(Records excerpted from a collection)
# # # # #

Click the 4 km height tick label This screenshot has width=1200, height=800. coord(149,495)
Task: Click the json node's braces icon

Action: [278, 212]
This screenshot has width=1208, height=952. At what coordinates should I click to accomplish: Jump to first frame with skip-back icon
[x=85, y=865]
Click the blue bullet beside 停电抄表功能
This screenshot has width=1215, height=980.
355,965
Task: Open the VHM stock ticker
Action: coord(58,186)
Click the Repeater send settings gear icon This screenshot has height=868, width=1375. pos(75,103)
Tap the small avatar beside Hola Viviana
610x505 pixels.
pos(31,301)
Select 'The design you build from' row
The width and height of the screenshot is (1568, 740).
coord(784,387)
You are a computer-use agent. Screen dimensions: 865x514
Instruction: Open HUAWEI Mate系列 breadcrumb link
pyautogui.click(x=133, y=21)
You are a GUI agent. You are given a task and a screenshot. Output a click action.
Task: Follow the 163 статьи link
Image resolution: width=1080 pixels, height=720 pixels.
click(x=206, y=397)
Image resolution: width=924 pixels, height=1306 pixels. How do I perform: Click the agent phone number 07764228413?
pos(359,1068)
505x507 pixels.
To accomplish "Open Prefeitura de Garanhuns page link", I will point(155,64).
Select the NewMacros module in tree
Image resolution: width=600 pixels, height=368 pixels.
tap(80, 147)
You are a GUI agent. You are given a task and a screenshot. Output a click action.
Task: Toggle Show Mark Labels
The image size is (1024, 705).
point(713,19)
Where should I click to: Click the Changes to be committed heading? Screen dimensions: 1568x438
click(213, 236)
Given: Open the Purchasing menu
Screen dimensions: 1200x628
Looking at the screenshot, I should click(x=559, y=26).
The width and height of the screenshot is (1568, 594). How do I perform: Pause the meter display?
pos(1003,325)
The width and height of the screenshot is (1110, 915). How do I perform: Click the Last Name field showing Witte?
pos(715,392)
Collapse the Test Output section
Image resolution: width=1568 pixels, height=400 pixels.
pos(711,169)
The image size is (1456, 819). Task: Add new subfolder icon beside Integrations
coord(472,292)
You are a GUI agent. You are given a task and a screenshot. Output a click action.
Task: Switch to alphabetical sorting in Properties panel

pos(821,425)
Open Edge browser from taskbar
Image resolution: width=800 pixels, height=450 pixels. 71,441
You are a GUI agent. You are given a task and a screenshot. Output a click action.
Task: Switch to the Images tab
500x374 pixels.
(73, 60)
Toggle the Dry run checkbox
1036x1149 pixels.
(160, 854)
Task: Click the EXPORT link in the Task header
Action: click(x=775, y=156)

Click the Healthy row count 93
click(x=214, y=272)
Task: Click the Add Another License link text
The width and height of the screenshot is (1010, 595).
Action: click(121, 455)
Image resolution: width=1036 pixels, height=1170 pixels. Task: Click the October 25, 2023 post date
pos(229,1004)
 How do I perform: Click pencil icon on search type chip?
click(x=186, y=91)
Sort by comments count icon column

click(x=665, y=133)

# # # # #

Directions for this task -
Search the entries for "Toggle" and copy each matching line.

Exercise answer -
Task: Toggle Show Mark Labels
Toggle the Dry run checkbox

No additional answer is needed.